YoungBlood by John McLaughlin
The morning after my nineteenth birthday, I finally worked up the courage to sell some blood.
I was lucky — type O-negative, a universal donor — so the YoungBlood clinic said I could have steady income. Rent being due in three days, I jumped at the chance for a couple hundred bucks. And if it turned into a regular thing, even better.
A friendly, middle-aged receptionist escorted me to the room where my first client waited. Mrs. Wheeler looked her age back then. Deep lines tracked her eyes and cheeks, a loose net of wrinkles weighing on her jowls. The YoungBlood staff sat us down facing each other, Wheeler and me, an awkward first greeting over the buzz and clicks of machinery. “You’re performing a noble service, young lady,” the technician told me, strapping my arms into the transfer station.

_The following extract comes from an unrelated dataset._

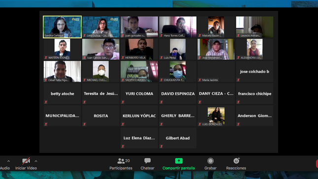Select the DAVID ESPINOZA participant tile
The width and height of the screenshot is (318, 179).
point(178,94)
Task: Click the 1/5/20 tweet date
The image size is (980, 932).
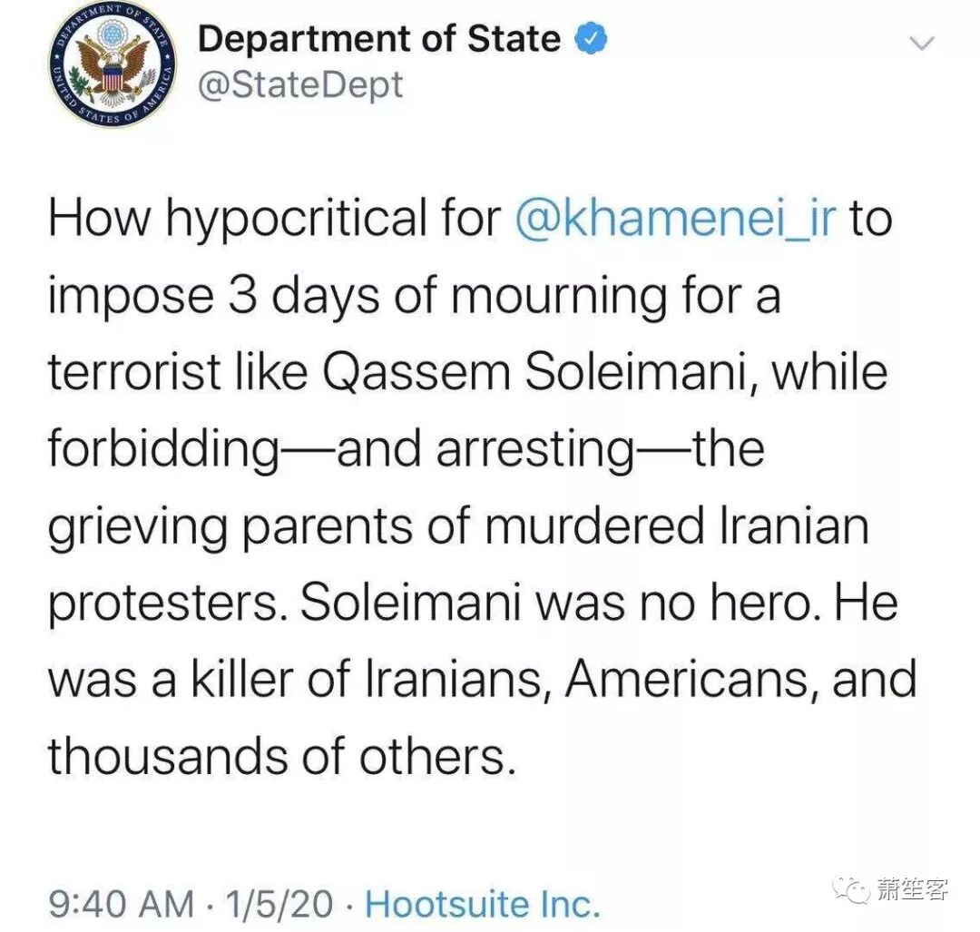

The thing about YoungBlood is: the fresher, the better. Cooling it down kills that something special — the scientists called it Substance Y — the stuff in youthful blood that actually makes the recipient younger. At first glance the procedure seemed absurd. Discovered in rats, then perfected in chimps and human test subjects, who could have imagined that the Fountain of Youth lay in a simple blood transfusion? But the window of opportunity was short. The life-enhancing quality diminished as the donor aged, and beyond about thirty years old the blood seemed to lose it altogether.
The technician switched on the flow. The transfer tube was like an elaborate bendy straw, slowly painted red as the blood left my arm, crossed the filter matrix and squeezed its way into Wheeler’s frail body. I felt nauseous that first time; chewed gum, tapped my foot, anything to distract myself from the bubble and gurgle of my bodily fluid. And then it was over and I was handed a lollipop and a package of cash. I thumbed through the envelope and thought about my other expenses, the school loans and car payments, utility bills and health insurance. So of course I came back.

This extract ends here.